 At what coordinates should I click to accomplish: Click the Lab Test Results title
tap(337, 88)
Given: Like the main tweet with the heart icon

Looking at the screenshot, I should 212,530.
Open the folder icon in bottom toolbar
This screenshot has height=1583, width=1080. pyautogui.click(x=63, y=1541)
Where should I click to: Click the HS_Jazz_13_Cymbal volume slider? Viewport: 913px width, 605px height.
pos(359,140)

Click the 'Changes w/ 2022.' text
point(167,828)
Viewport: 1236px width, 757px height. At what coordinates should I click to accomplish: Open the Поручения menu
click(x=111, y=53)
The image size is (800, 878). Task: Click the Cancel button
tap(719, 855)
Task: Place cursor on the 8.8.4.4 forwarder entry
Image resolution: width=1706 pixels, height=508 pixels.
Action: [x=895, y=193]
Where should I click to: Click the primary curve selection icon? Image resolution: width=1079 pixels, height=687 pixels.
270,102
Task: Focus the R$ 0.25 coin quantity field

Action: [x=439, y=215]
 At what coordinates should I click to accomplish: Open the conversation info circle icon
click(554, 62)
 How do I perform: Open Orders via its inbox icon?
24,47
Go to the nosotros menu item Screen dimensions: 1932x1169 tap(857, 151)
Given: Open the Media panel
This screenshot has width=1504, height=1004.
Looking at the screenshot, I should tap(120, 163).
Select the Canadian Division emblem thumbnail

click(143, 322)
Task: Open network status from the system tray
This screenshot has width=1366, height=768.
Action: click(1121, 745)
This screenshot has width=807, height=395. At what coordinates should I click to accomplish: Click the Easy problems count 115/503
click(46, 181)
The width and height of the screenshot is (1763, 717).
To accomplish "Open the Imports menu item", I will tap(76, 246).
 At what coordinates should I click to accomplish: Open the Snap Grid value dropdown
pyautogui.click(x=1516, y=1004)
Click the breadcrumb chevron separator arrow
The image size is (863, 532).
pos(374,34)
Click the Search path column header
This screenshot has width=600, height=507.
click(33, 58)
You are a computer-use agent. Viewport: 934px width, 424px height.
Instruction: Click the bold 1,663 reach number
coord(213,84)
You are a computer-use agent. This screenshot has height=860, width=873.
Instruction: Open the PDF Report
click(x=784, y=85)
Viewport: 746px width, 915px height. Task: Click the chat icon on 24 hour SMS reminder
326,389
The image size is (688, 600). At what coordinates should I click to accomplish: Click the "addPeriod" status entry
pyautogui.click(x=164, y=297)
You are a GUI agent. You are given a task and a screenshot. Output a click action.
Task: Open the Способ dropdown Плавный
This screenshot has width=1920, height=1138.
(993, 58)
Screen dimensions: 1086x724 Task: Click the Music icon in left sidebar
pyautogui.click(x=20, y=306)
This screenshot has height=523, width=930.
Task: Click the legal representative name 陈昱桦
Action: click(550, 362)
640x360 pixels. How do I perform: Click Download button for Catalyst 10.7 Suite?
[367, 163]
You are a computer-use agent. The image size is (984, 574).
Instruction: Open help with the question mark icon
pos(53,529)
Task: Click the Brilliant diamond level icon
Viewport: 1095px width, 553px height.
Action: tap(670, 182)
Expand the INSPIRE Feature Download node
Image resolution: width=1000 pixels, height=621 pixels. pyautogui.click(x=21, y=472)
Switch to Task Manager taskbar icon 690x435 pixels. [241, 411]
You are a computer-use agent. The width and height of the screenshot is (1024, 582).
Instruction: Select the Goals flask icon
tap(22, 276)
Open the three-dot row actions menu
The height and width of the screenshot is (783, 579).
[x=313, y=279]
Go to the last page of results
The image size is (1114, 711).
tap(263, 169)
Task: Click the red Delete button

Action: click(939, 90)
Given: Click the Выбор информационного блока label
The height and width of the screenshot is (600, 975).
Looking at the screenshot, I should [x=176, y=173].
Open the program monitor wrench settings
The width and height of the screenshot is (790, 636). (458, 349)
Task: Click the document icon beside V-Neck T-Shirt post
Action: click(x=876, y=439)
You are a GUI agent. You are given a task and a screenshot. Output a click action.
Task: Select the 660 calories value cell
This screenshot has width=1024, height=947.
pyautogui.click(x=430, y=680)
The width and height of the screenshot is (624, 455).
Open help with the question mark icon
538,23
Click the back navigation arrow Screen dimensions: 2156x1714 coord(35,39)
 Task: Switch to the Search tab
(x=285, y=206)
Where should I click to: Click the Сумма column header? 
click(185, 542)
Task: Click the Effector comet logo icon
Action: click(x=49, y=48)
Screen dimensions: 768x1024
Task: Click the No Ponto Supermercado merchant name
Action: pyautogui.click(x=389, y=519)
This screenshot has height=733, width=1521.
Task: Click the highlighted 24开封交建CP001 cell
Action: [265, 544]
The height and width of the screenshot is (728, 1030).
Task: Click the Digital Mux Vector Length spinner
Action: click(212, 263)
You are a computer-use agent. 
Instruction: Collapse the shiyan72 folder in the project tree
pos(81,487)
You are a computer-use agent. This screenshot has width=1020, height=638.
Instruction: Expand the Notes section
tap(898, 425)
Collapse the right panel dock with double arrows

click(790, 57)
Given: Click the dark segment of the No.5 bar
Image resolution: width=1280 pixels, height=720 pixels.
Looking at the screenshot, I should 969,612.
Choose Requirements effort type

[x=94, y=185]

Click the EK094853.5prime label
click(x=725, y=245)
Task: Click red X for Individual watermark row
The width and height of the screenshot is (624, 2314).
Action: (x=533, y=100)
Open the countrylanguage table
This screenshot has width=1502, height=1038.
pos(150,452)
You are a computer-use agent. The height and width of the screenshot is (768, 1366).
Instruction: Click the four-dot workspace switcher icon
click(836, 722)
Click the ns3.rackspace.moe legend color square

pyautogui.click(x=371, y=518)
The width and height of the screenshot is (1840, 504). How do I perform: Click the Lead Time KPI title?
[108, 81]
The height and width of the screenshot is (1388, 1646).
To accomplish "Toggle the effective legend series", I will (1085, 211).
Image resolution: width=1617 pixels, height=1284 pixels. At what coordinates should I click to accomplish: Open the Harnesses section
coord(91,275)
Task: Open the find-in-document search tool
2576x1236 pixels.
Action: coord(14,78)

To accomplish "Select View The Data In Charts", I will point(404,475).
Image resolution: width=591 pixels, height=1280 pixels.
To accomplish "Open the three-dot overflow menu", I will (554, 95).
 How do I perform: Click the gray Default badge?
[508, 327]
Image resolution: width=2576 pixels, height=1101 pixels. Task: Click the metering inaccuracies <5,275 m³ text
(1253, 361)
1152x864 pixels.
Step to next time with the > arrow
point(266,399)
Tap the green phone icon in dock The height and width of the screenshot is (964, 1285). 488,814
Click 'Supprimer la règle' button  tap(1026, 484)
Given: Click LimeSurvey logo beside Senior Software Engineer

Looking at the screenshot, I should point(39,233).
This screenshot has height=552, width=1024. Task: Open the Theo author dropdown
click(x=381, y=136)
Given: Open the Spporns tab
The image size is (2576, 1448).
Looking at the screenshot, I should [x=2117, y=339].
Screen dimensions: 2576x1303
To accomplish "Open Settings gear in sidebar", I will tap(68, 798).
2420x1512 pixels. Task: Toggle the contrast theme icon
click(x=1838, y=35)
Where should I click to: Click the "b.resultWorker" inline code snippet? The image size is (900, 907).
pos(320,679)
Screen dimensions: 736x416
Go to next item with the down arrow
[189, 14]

◆ WHAT THE TASK REQUIRES ◆
Quote everything from the line containing "Image resolution: width=2576" down to the end of the lines, exactly as they appear.

◆ RESULT OF THIS TASK ◆
Image resolution: width=2576 pixels, height=1101 pixels. Task: Click the metering inaccuracies <5,275 m³ text
(1253, 361)
1152x864 pixels.
Step to next time with the > arrow
point(266,399)
Tap the green phone icon in dock The height and width of the screenshot is (964, 1285). 488,814
Click 'Supprimer la règle' button  tap(1026, 484)
Given: Click LimeSurvey logo beside Senior Software Engineer

Looking at the screenshot, I should point(39,233).
This screenshot has height=552, width=1024. Task: Open the Theo author dropdown
click(x=381, y=136)
Given: Open the Spporns tab
The image size is (2576, 1448).
Looking at the screenshot, I should [x=2117, y=339].
Screen dimensions: 2576x1303
To accomplish "Open Settings gear in sidebar", I will tap(68, 798).
2420x1512 pixels. Task: Toggle the contrast theme icon
click(x=1838, y=35)
Where should I click to: Click the "b.resultWorker" inline code snippet? The image size is (900, 907).
pos(320,679)
Screen dimensions: 736x416
Go to next item with the down arrow
[189, 14]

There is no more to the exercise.